◆ **Selected extract**
○ ○ ○ ○ ○ ○ ○
[zeromq-dev] need help with PUB/SUB
Kenneth Adam Miller
kennethadammiller at gmail.com
Fri Mar 6 17:29:58 CET 2015
I notice that in your public code, you wait until you get a request on the
sub socket, and then publish on the workers socket. The workers socket is a
pub socket, and just receiving a request on the sub socket doesn't mean
that all workers have connected. Why not, before you start publishing at
all, have an additional rep socket and wait in a loop to receive and
respond to exactly as many workers as you intend to can off because you
start listening on the sub socket at all. Then what you could do is have
the workers send a req message to that rep socket, and wait for a reply
before sending something to the sub socket. I'm not sure what the sub
socket is supposed to do, I suppose you identified the need for it since
it's a many to one relationship-you have many workers, one publisher. But
you can replace the sub socket's role in waiting for worker message with a
rep socket. In the worker, before sending to the rep socket, make a connect
call to the publisher.
On Fri, Mar 6, 2015 at 10:58 AM, <sven.koebnick at t-online.de> wrote:
> Hi all!
>
>
> after migration from ZMQ2 to ZMQ4 I had problems with vanished messages
> (on REP/REQ as well as on PUB/SUB).
○ ○ ○ ○ ○ ○ ○
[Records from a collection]
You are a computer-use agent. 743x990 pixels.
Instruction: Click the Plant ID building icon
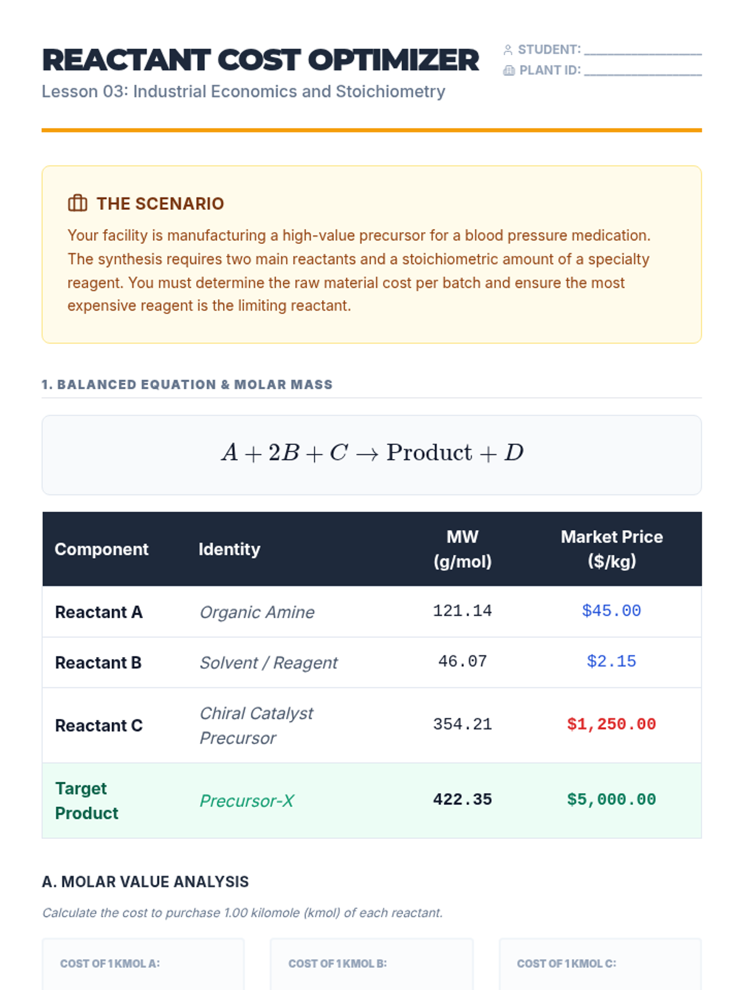pos(509,71)
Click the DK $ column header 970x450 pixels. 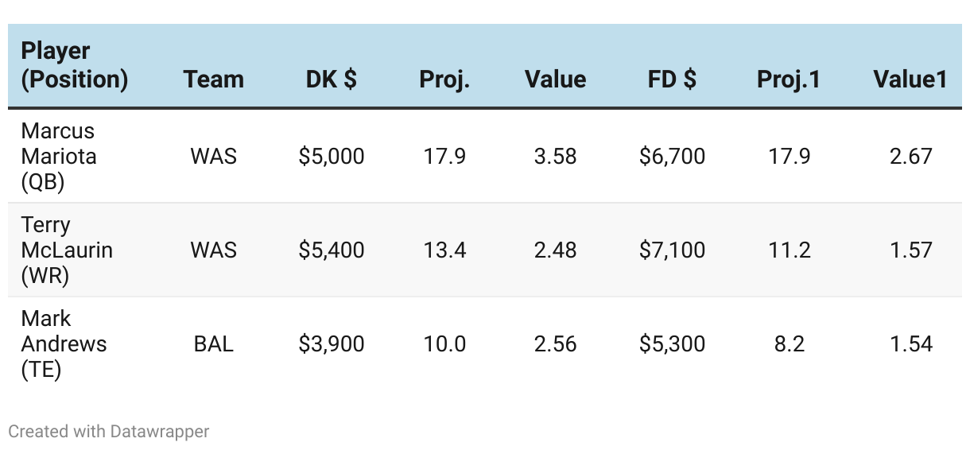(x=331, y=80)
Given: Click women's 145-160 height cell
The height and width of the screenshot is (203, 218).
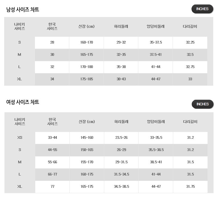Looking at the screenshot, I should click(87, 138).
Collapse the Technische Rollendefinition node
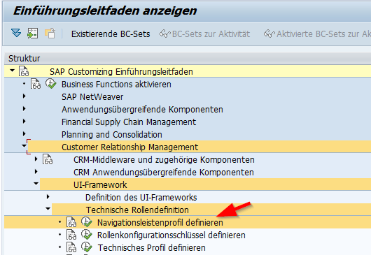The width and height of the screenshot is (371, 255). point(48,209)
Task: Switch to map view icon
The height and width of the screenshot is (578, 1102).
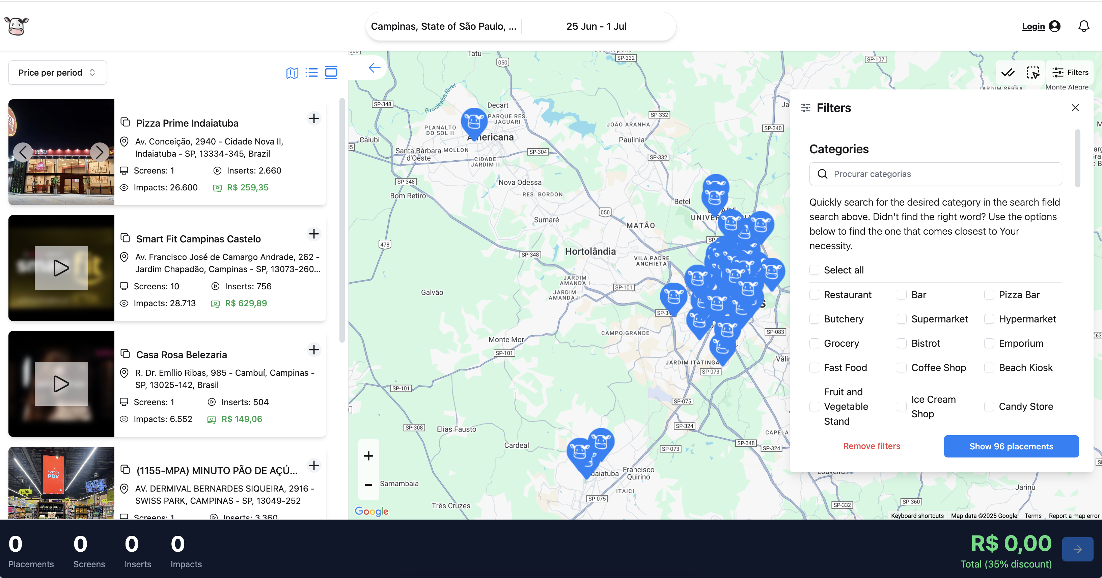Action: (x=292, y=73)
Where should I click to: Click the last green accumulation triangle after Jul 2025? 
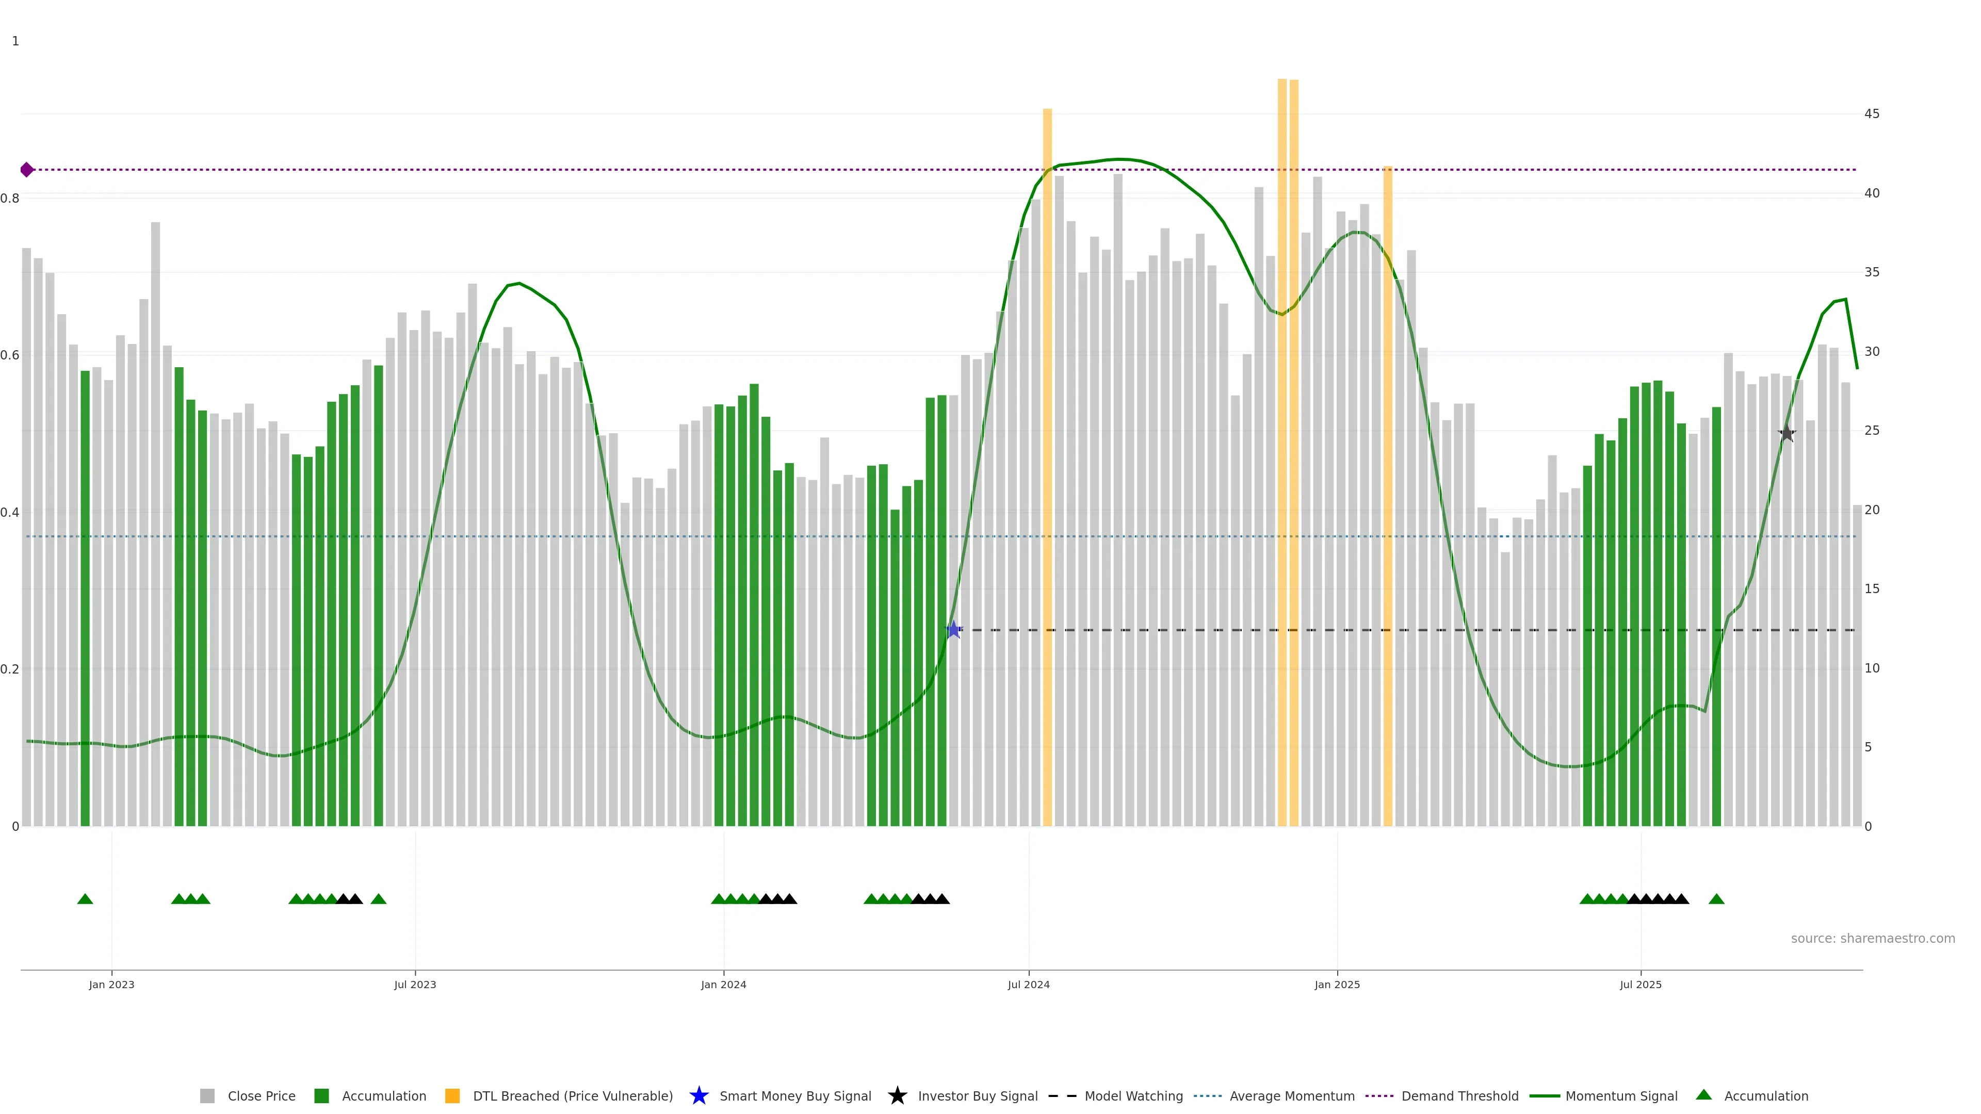tap(1716, 899)
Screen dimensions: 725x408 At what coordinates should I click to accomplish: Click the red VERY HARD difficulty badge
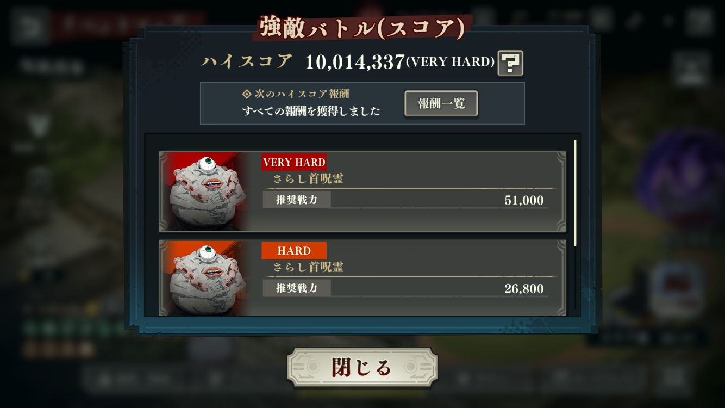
○ ○ ○ ○ ○ ○ ○
◆ **Task requirements**
(A) Print the part of the ZeroMQ post that begins at the words "On Fri, Mar" and stops after "as on PUB/SUB).".
(B) Output the entries verbatim, starting at the line that contains "Task: Switch to map view icon" and stopping after the last line of the entries, leaving out the pictures.
The entries have no connection to the ZeroMQ post.

◆ **Solved problems**
(A)
On Fri, Mar 6, 2015 at 10:58 AM, <sven.koebnick at t-online.de> wrote:
> Hi all!
>
>
> after migration from ZMQ2 to ZMQ4 I had problems with vanished messages
> (on REP/REQ as well as on PUB/SUB).

(B)
Task: Switch to map view icon
The height and width of the screenshot is (578, 1102).
Action: (x=292, y=73)
Where should I click to: Click the last green accumulation triangle after Jul 2025? 
tap(1716, 899)
Screen dimensions: 725x408 At what coordinates should I click to accomplish: Click the red VERY HARD difficulty badge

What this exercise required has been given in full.